### Task directions
Write out the data again without any changes, from the line containing "per million change" through the line containing "Action: [18, 181]", including both of those lines. Omit the pictures from your answer.

>> start Data for the task

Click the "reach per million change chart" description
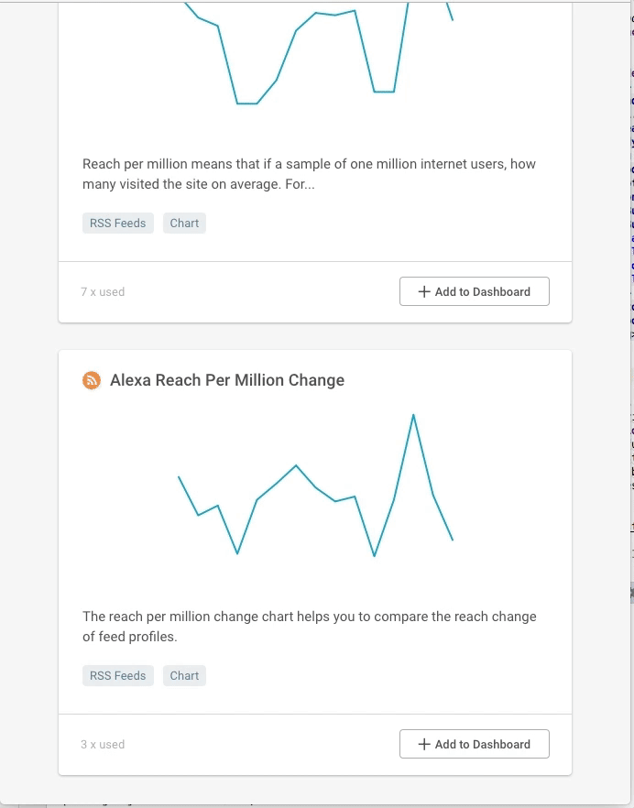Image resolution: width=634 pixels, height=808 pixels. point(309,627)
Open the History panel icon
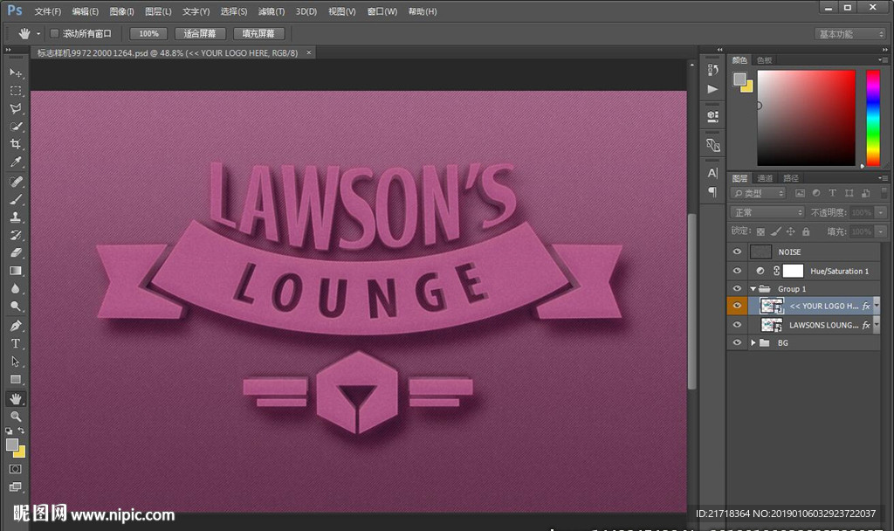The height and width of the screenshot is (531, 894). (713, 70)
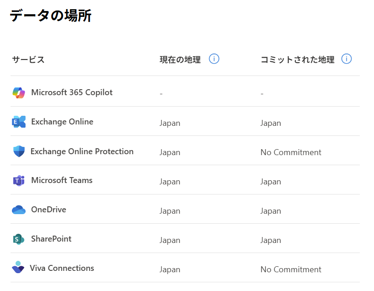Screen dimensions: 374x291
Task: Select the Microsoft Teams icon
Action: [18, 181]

>> end Data for the task
>> start Data for the task

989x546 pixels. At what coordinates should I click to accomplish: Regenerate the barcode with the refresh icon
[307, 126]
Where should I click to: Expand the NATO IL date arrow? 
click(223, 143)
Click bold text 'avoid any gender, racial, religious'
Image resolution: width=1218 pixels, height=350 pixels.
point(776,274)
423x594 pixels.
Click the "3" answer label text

>> end Data for the task

### Finished task
Click the "reach per million change chart" description
Image resolution: width=634 pixels, height=808 pixels. point(309,627)
Open the History panel icon
The height and width of the screenshot is (531, 894). (713, 70)
Screen dimensions: 374x291
Task: Select the Microsoft Teams icon
Action: [18, 181]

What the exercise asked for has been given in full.